KDExample.rst

Knowledge Distillation on NNI
=============================

KnowledgeDistill
----------------

Knowledge distillation support, in `Distilling the Knowledge in a Neural Network <https://arxiv.org/abs/1503.02531>`__\ ,  the compressed model is trained to mimic a pre-trained, larger model.  This training setting is also referred to as "teacher-student",  where the large model is the teacher and the small model is the student.
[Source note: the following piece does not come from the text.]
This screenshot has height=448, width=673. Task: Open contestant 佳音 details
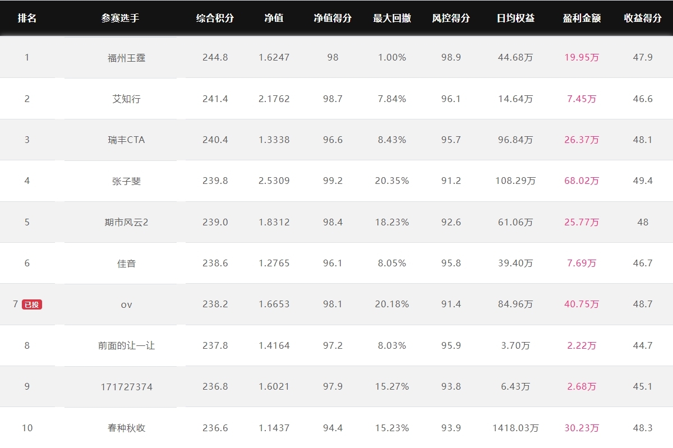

.. image:: ../../img/distill.png
   :target: ../../img/distill.png
   :alt: 


Usage
^^^^^

PyTorch code

.. code-block:: python

   from knowledge_distill.knowledge_distill import KnowledgeDistill
   kd = KnowledgeDistill(kd_teacher_model, kd_T=5)
   alpha = 1
   beta = 0.8
   for batch_idx, (data, target) in enumerate(train_loader):
       data, target = data.to(device), target.to(device)
       optimizer.zero_grad()
       output = model(data)
       loss = F.cross_entropy(output, target)
       # you only to add the following line to fine-tune with knowledge distillation
       loss = alpha * loss + beta * kd.loss(data=data, student_out=output)
       loss.backward()

User configuration for KnowledgeDistill
^^^^^^^^^^^^^^^^^^^^^^^^^^^^^^^^^^^^^^^


* **kd_teacher_model:** The pre-trained teacher model 
* **kd_T:** Temperature for smoothing teacher model's output

The complete code can be found `here <https://github.com/microsoft/nni/tree/v1.3/examples/model_compress/knowledge_distill/>`__